-- begin Quoted text --

Khieu Samphan, free to choose his legal team at the expense of the tribunal (Khmer Rouge leaders claim poverty) has selected an old friend, the colorful French lawyer Jacques Vergès, known for his defense of Carlos the Jackal and Klaus Barbie. Vergès, to the outrage of most Cambodians who follow courtroom events, has chosen to stake his objection to the detention of his new client on the paucity of documents available in the French language. At a news conference after a hearing on December 4, survivors and still-living victims of Khmer Rouge atrocities tried to assault him and his Cambodian legal partner, who had to be hustled out by security.
Vergès's contempt for the English-speaking panels of international judges and prosecutors he faces (some of them Cambodians who long ago ceased to use the French language) is visceral. He has insulted the bench, the UN and a variety of court officials. He rails against the use of international (read French) financial contributions to the court to print "pretty posters" encouraging victims to come forward with evidence. That money should have gone into French translations, he insists.
Cambodia has not been a French colony since 1954, a couple of decades before the Khmer Rouge came to power and turned the graceful nation into a concentration camp. Yet the French government still ties aid to the promotion of the language. Cambodians complain, for example, that French is the language of instruction at the French-funded school of public health when English (not to mention Khmer) would be more useful.
There are thought to be about 60,000 documents in the Khieu Samphan file. Court officials say that all the most important ones, numbering only several thousand, have been translated and that any other specifically requested would also be rendered into French if necessary. There is simply not enough time or money to translate them all. A French-speaking translator calls this a "culture war" that he has also experienced in other UN tribunals, especially the court in Rwanda.
Vergès argues that both he and Khieu Samphan need French documents, since neither he nor his client is conversant in English. That prosecutors have dredged up a tape of Khieu Samphan speaking English at a news conference, and a French bar association record describing Verges as a lawyer who works in English or French only fires up more Gallic rage.
Khieu Samphan, now an old, white-haired man who walks slowly with a cane and looks for long periods without expression at the Cambodians in the court audience staring at him, says only that his memory is going so he has to rely on Vergès. He also says that he acted only in the interests of the Cambodian people and has no idea why he should be accused of such terrible crimes. He faces charges of war crimes and crimes against humanity. Genocide charges may follow, but international lawyers say these are hard to prove in cases such as this, where fellow ethnic Khmer were primary victims.

-- end Quoted text --
-- begin Records shown --

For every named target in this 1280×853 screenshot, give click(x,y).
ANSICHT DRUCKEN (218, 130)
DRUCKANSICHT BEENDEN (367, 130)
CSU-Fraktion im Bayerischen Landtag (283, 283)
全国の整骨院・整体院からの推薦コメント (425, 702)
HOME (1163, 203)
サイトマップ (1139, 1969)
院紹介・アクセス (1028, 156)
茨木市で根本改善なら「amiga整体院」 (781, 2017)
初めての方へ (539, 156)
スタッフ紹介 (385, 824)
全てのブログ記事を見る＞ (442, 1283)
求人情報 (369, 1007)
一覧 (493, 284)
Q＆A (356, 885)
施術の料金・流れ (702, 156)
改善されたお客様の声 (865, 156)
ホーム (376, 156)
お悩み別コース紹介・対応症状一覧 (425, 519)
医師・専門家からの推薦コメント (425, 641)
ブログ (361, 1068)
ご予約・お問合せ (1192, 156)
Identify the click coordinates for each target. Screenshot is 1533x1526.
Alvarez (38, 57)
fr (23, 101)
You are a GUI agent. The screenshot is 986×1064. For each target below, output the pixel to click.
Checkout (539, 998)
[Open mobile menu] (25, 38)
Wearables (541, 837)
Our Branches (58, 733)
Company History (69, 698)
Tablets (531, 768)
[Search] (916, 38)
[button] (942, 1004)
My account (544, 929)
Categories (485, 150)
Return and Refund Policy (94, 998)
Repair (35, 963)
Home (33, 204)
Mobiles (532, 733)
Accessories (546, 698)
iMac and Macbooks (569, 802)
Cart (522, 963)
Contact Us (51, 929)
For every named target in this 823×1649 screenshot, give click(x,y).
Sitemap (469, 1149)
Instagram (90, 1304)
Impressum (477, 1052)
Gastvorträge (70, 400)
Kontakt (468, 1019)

-- end Records shown --

Set exercise 1
Format the rows starting with the line with "You are a GUI" and going on through the line with "Mobiles (532, 733)" as a Markdown table with the columns "No." and "Line". Number each line and leave out any blank ones.
Set exercise 2
Resume the piece on Khieu Samphan's defense at the Khmer Rouge tribunal, picking up after its final sentence.

Exercise output 1
| No. | Line |
|---|---|
| 1 | You are a GUI agent. The screenshot is 986×1064. For each target below, output the pixel to click. |
| 2 | Checkout (539, 998) |
| 3 | [Open mobile menu] (25, 38) |
| 4 | Wearables (541, 837) |
| 5 | Our Branches (58, 733) |
| 6 | Company History (69, 698) |
| 7 | Tablets (531, 768) |
| 8 | [Search] (916, 38) |
| 9 | [button] (942, 1004) |
| 10 | My account (544, 929) |
| 11 | Categories (485, 150) |
| 12 | Return and Refund Policy (94, 998) |
| 13 | Repair (35, 963) |
| 14 | Home (33, 204) |
| 15 | Mobiles (532, 733) |

Exercise output 2
There is a larger problem than language here: the Khmer Rouge tribunal--officially called the Extraordinary Chambers of the Courts of Cambodia, at the insistence of Prime Minister Hun Sen, a former Khmer Rouge cadre himself--is in danger of descending into farce. Furthermore, the Cambodian side of this joint venture with the UN is riddled with corruption, as are most institutions in this sad country. Many people in villages and urban neighborhoods alike who had very high hopes when the tribunal finally opened its doors in 2006 are asking whether this is not a colossal waste of money. At the rate proceedings are progressing, most of the accused, now in their 70s or 80s, may well be dead before trials begin, stalled as the court is by pretrial maneuvers.
Yet there is much that is interesting going on outside the court, and it is positive for Cambodia. Young people for whom the Khmer Rouge era did not exist in history books until this year, given the dubious pasts of numerous government officials, are beginning to discover the country's recent history and to understand the roots of so much present societal dysfunction.
Thousands of documents and a variety of other evidence have been assembled, for history's sake and for the use of the court, by the independent Documentation Center of Cambodia. It was established with American funds in the 1990s and still gets US support. University students plunge into gathering oral histories, and the DVDs they produce are selling in the markets. Nongovernmental organizations have sprung up to monitor the Khmer Rouge court and to look around with new eyes at the current human rights situation, which has considerable room for improvement.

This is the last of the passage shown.